> TASK TO CARRY OUT
In the records below, begin at the line that has "Where should I click to: Pick" and stop after the line that has "Task: Filter by Favoritos star chip"; quote those lines verbatim and nothing more.

(Stored records)

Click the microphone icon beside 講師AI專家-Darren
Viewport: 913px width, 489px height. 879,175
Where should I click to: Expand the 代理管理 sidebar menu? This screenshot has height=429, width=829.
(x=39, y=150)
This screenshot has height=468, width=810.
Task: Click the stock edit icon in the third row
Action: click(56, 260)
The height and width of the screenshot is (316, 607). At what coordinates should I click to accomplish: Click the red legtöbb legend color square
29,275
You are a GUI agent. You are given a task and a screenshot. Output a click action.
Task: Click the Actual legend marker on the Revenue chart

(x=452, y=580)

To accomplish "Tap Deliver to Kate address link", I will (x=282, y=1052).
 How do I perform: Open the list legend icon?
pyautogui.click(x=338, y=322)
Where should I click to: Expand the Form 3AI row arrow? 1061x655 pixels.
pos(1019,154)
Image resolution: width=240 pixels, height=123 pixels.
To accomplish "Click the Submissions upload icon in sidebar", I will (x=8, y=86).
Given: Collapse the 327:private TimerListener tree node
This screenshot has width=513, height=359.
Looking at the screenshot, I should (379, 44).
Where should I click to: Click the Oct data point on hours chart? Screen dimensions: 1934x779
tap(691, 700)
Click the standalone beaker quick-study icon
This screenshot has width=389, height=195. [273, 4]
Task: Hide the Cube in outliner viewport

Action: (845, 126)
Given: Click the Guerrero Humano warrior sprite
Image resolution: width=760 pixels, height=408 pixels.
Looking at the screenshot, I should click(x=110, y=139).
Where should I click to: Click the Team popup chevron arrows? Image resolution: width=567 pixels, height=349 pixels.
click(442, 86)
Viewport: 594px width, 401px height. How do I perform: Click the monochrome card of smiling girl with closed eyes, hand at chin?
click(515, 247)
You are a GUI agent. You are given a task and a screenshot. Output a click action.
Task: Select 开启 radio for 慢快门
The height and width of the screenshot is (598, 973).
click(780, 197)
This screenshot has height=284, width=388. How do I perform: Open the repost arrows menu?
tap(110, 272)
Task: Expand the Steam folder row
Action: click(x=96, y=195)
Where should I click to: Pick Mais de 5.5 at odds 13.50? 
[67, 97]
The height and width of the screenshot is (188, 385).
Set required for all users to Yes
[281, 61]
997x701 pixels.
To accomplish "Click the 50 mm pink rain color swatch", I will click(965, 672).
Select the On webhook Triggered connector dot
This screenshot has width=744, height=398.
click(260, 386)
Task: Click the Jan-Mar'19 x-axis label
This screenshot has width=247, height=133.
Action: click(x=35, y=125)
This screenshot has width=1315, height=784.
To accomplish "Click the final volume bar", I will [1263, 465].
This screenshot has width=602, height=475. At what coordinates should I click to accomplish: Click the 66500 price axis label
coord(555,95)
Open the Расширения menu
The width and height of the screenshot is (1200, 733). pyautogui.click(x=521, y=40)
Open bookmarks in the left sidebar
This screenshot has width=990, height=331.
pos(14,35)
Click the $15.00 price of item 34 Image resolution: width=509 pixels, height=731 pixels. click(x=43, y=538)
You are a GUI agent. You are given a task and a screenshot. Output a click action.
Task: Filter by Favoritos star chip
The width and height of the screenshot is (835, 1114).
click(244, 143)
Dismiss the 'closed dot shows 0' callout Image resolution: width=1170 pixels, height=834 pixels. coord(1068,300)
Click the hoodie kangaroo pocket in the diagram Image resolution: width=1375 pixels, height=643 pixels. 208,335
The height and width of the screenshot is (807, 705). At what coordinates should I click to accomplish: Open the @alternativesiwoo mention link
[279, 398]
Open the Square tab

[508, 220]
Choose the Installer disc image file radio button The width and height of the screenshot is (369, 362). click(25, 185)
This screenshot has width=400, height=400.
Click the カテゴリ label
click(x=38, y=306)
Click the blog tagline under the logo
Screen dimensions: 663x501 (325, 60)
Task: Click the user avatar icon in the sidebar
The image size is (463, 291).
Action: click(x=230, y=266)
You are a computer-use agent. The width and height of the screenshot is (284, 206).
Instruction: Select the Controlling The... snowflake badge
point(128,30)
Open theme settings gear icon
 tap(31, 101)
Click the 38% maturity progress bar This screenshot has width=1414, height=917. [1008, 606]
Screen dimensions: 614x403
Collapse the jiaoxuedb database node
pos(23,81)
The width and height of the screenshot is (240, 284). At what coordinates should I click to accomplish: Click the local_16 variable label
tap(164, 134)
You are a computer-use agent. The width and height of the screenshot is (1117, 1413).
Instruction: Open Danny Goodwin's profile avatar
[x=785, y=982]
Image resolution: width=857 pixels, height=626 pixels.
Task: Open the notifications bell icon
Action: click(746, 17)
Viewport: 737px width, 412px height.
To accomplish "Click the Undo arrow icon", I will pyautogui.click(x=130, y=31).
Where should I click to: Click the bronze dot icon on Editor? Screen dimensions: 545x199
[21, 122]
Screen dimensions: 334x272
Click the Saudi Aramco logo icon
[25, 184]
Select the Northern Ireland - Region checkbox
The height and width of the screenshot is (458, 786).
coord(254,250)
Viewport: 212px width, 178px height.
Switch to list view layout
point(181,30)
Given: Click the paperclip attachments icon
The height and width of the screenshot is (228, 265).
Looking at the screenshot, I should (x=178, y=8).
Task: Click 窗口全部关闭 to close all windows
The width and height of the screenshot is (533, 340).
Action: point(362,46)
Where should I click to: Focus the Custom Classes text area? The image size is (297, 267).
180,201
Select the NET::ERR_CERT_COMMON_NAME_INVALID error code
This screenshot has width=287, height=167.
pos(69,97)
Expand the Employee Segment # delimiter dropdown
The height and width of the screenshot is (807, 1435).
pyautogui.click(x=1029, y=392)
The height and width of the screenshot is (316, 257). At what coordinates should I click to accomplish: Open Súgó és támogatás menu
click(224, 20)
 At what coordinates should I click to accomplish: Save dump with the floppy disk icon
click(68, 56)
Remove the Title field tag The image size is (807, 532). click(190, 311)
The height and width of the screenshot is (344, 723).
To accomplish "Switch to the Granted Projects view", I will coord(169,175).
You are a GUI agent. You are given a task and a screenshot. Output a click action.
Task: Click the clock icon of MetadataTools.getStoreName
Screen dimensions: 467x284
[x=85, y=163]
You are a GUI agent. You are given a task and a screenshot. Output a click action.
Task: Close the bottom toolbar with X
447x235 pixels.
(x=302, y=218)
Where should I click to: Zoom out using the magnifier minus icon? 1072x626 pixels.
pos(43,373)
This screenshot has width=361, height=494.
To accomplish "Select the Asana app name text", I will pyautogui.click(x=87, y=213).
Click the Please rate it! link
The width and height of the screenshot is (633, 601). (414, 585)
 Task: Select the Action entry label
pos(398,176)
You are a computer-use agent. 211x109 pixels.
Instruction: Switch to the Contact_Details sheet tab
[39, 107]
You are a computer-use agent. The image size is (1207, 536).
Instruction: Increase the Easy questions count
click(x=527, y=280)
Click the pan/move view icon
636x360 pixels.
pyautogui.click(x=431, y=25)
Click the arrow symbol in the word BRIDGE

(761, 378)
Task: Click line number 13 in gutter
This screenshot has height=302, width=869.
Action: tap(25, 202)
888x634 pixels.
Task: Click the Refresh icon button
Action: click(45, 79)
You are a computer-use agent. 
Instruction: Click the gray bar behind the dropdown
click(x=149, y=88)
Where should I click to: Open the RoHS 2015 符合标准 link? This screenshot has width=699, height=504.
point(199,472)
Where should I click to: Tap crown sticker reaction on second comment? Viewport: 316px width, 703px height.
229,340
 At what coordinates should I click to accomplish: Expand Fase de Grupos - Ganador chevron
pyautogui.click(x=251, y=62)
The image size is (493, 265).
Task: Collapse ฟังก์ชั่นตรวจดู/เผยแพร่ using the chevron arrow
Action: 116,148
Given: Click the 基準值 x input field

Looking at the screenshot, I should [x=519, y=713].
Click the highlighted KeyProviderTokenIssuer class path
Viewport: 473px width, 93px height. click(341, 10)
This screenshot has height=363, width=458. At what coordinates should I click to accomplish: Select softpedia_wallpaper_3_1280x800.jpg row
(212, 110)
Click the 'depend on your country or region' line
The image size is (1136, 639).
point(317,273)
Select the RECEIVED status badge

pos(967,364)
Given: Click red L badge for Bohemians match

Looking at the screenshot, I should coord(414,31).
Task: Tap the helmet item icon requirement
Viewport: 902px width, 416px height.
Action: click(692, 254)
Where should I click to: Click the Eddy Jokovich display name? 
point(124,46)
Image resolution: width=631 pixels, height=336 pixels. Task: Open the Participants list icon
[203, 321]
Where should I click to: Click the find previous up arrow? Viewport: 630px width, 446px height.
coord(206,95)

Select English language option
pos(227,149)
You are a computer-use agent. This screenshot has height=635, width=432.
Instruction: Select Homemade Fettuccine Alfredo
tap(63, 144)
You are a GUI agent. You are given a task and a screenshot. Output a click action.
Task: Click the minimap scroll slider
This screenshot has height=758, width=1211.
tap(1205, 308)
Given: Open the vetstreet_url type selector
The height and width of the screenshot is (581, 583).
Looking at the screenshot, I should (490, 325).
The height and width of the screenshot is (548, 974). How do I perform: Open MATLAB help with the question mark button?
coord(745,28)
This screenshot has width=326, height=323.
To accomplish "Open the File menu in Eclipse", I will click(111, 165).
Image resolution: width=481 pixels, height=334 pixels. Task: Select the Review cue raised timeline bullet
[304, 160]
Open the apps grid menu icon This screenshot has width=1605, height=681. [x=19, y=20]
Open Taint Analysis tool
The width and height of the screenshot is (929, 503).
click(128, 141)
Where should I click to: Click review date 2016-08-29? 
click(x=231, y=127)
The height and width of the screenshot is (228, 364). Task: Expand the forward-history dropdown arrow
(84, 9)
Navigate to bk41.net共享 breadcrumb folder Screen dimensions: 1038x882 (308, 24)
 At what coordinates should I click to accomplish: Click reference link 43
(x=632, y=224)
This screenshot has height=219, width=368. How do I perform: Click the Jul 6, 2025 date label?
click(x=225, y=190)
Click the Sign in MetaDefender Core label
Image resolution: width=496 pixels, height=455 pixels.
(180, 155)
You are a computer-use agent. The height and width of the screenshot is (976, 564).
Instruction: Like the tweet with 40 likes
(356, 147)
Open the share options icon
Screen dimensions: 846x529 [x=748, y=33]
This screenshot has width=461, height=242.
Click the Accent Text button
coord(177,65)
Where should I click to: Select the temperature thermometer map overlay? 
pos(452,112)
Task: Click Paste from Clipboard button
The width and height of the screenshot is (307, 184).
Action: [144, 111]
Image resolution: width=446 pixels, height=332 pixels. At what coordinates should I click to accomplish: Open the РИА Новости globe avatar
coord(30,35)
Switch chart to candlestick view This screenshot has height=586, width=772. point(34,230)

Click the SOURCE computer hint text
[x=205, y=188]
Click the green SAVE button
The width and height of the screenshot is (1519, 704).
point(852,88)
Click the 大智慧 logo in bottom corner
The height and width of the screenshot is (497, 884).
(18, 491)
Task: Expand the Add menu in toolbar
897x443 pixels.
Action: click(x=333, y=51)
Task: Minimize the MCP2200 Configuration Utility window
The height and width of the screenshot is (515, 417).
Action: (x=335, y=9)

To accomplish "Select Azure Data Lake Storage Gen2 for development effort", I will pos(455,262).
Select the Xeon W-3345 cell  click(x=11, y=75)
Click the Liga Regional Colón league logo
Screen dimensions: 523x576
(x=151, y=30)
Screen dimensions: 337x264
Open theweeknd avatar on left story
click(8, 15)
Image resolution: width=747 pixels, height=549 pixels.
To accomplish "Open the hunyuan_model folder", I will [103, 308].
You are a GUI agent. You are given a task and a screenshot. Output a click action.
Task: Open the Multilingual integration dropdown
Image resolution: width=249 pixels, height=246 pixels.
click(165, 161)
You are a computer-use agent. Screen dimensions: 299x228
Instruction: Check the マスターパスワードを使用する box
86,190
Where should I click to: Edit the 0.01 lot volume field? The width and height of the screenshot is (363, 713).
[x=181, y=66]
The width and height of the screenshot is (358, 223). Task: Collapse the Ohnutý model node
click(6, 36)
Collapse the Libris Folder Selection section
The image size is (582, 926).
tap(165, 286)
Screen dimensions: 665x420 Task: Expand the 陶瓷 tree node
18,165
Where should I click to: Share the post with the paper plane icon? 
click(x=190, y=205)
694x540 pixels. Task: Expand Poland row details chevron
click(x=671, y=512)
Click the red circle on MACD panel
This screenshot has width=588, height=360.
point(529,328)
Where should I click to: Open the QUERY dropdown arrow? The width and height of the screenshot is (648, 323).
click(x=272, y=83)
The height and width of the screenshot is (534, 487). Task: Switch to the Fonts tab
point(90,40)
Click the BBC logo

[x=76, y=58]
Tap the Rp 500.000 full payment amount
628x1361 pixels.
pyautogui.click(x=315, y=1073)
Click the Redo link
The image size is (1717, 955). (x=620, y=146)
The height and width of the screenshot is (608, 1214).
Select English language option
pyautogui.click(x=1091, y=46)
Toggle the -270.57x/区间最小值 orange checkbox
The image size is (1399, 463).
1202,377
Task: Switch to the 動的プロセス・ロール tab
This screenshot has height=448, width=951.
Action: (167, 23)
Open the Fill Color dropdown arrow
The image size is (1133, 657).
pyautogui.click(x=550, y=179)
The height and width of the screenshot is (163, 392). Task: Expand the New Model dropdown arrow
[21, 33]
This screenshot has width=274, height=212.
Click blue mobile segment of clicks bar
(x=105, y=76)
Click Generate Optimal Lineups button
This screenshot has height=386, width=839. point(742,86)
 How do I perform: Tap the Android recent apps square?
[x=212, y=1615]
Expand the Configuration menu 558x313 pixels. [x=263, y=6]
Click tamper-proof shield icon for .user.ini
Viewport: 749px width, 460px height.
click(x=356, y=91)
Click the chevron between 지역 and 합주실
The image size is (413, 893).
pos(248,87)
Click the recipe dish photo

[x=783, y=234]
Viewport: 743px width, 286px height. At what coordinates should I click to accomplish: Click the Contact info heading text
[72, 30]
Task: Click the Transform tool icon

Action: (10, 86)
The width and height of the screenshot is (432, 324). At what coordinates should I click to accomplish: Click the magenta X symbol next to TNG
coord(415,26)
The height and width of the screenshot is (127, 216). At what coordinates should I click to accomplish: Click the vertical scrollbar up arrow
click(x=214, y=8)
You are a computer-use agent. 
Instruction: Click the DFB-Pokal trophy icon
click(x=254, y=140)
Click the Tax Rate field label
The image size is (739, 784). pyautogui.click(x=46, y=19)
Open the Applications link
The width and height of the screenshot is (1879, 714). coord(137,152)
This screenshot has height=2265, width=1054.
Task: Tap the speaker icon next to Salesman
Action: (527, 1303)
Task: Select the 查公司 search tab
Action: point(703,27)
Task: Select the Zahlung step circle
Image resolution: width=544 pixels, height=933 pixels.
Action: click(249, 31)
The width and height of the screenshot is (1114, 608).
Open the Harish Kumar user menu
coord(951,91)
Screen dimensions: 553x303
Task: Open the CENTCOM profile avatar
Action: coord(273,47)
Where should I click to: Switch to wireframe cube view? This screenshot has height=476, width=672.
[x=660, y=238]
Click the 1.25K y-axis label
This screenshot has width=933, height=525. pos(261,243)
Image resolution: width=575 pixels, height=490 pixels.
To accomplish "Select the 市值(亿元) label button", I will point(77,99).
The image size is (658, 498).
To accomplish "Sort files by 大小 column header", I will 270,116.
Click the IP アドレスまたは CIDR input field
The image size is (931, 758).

> ANSWER SPACE
Where should I click to: Pick Mais de 5.5 at odds 13.50? 
[67, 97]
The height and width of the screenshot is (188, 385).
Set required for all users to Yes
[281, 61]
997x701 pixels.
To accomplish "Click the 50 mm pink rain color swatch", I will click(965, 672).
Select the On webhook Triggered connector dot
This screenshot has width=744, height=398.
click(260, 386)
Task: Click the Jan-Mar'19 x-axis label
This screenshot has width=247, height=133.
Action: click(x=35, y=125)
This screenshot has width=1315, height=784.
To accomplish "Click the final volume bar", I will [1263, 465].
This screenshot has width=602, height=475. At what coordinates should I click to accomplish: Click the 66500 price axis label
coord(555,95)
Open the Расширения menu
The width and height of the screenshot is (1200, 733). pyautogui.click(x=521, y=40)
Open bookmarks in the left sidebar
This screenshot has width=990, height=331.
pos(14,35)
Click the $15.00 price of item 34 Image resolution: width=509 pixels, height=731 pixels. click(x=43, y=538)
You are a GUI agent. You are given a task and a screenshot. Output a click action.
Task: Filter by Favoritos star chip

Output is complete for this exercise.